México mueve ficha en su mapa energético. La Secretaría de Energía (Sener) presentó una estrategia integral para incrementar en 38% la producción nacional de gas natural y elevar la participación de energías renovables al 38% hacia 2030, con el objetivo de avanzar en la soberanía energética y reducir la dependencia del extranjero.
El punto de partida es contundente: actualmente, el país importa alrededor del 75% del gas natural que consume, en su mayoría desde Estados Unidos, lo que coloca presión sobre la seguridad del suministro y la estabilidad del sistema eléctrico.
“Las importaciones representan 75% de la demanda total”
Dependencia actual: riesgo y oportunidad
La secretaria de Energía, Luz Elena González Escobar, explicó que esta dependencia implica vulnerabilidades claras:
“La dependencia del extranjero nos genera incertidumbre en la garantía del suministro, nos hace vulnerables ante modificaciones en el precio internacional y frente a fenómenos climáticos o conflictos internacionales”.
Hoy, cerca del 80% del gas importado proviene de Texas y el resto de California, ingresando a México a través de 22 puntos fronterizos, de los cuales cinco concentran casi el 70% del suministro nacional.
Este contexto ha llevado a definir una estrategia que no solo busca aumentar la producción, sino también anticiparse a interrupciones externas.
Más producción, más industria y más electricidad
El gas natural es el principal insumo para la generación eléctrica, y su demanda seguirá creciendo.

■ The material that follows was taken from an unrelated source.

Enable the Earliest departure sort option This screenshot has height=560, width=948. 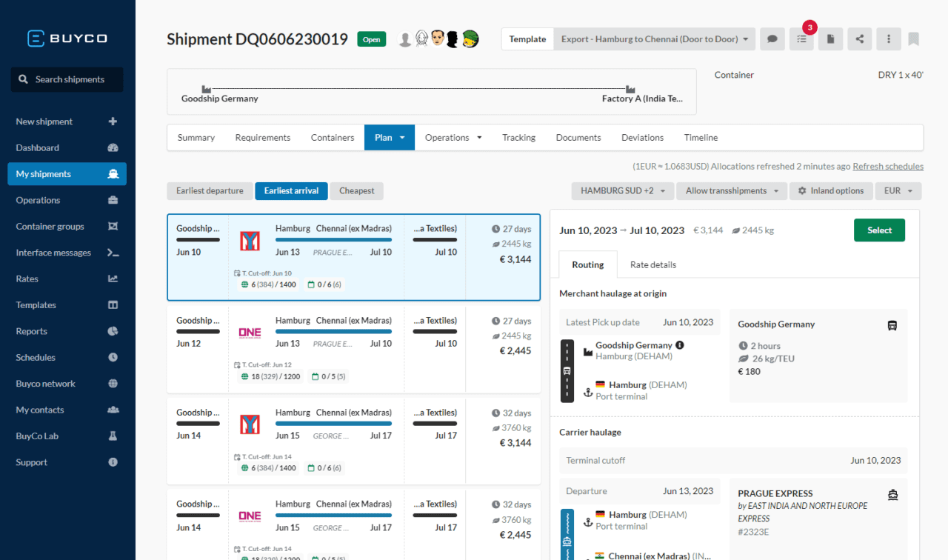click(x=210, y=190)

De acuerdo con Sener, se proyecta un aumento de hasta 30% en la demanda total hacia el final del sexenio.
Esto responde a la expansión del sistema eléctrico y al desarrollo industrial:
- Siete nuevas plantas eléctricas entre 2026 y 2027
- Cinco centrales adicionales en construcción
- Crecimiento del sector industrial impulsado por Polos de Desarrollo y Parques Industriales
- Expansión de proyectos de fertilizantes y petroquímica en conjunto con Pemex
El sector industrial, de hecho, se perfila como el de mayor crecimiento porcentual, impulsando el consumo energético en los próximos años.
Renovables: del 24% al 38%
En paralelo, el gobierno plantea acelerar la transición energética. Actualmente, el 24% de la electricidad en México proviene de fuentes renovables, principalmente solar y eólica.
La meta es clara: elevar esa participación al 38% para 2030, lo que permitirá reducir gradualmente el peso del gas natural sin frenar el crecimiento económico.
Este equilibrio busca consolidar un sistema energético más diversificado y resiliente.
Reservas nacionales y soberanía energética
Otro eje clave es el aprovechamiento de reservas nacionales de gas natural que históricamente no han sido explotadas a su máximo potencial.
La estrategia apunta a fortalecer la producción interna, reducir la dependencia externa y construir una base energética que acompañe el desarrollo regional.
“Existe una necesidad de anticiparnos a estas vulnerabilidades y fortalecer la seguridad energética del país”
Con esta hoja de ruta, México apuesta por un modelo que combina producción nacional, transición energética y expansión industrial, con la mira puesta en un sistema más sólido y menos expuesto a factores externos.